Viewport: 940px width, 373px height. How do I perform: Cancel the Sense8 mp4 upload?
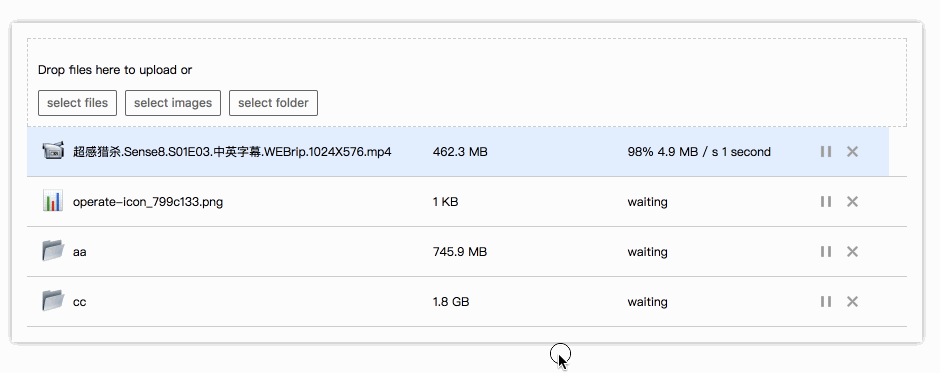pyautogui.click(x=852, y=152)
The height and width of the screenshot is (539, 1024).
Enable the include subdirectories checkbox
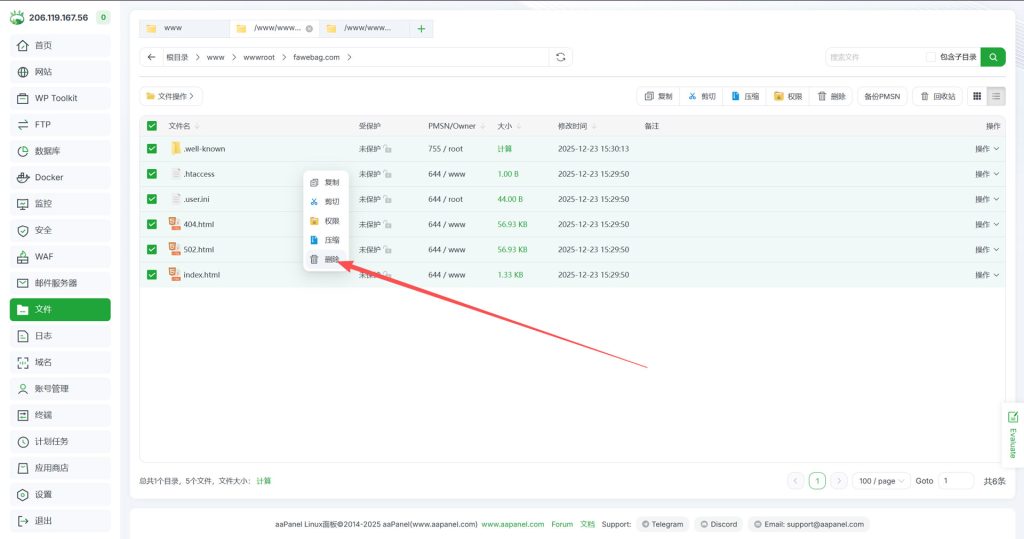(x=931, y=57)
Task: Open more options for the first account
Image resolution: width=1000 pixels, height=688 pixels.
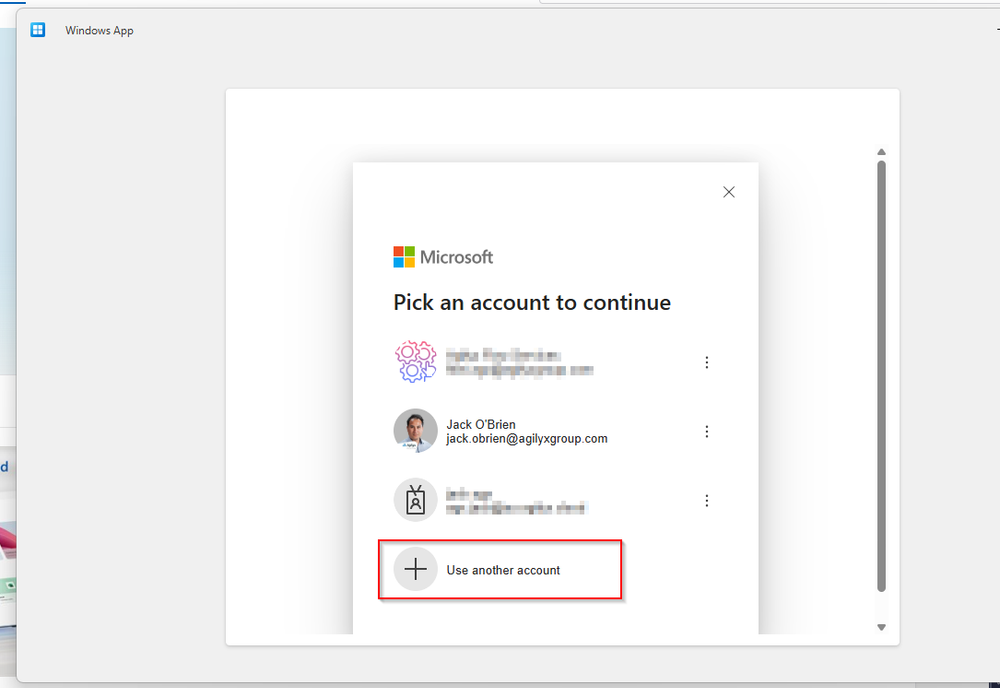Action: click(x=707, y=362)
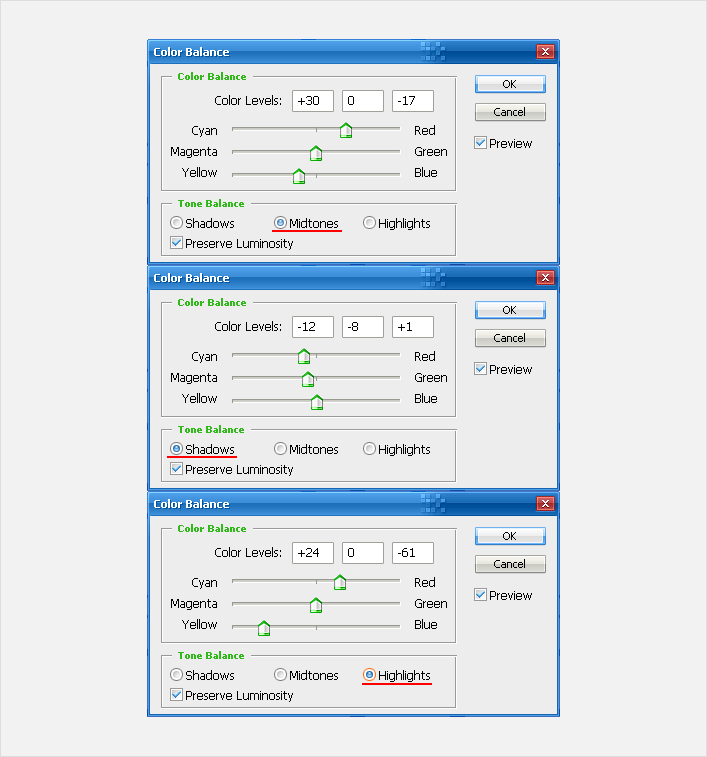Click the +30 Color Levels field
This screenshot has height=757, width=707.
coord(313,101)
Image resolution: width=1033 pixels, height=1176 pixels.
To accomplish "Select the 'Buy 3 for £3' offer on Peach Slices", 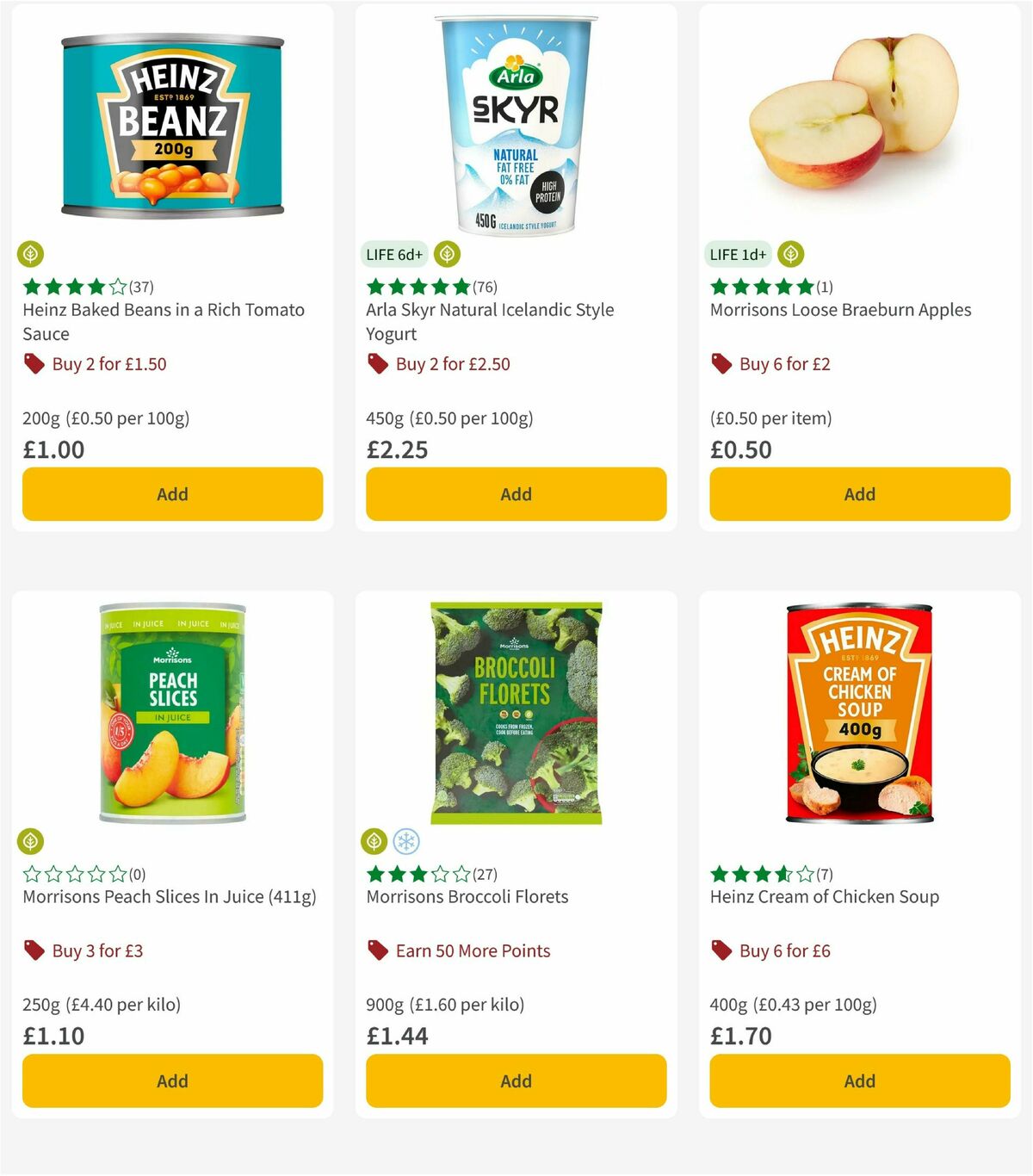I will [98, 951].

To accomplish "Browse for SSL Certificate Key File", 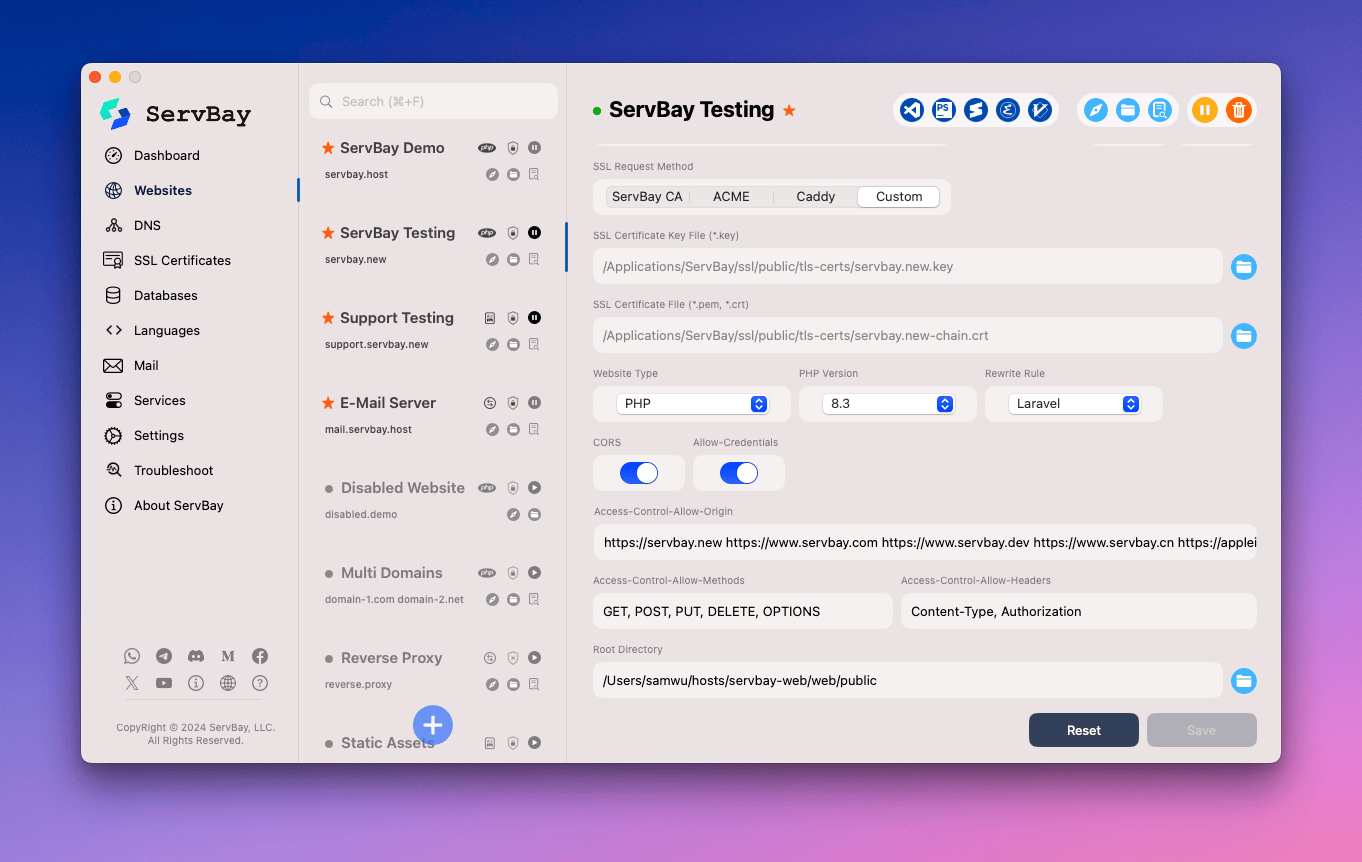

⁂

[Instructions to follow]:
Give again, please, precisely the lines that begin the records and run through the line with "Task: Open more options for the first account" in it, keeping both end lines and dropping any pictures.

[Worked solution]:
Viewport: 940px width, 373px height. How do I perform: Cancel the Sense8 mp4 upload?
pyautogui.click(x=852, y=152)
The height and width of the screenshot is (539, 1024).
Enable the include subdirectories checkbox
(x=931, y=57)
Task: Open more options for the first account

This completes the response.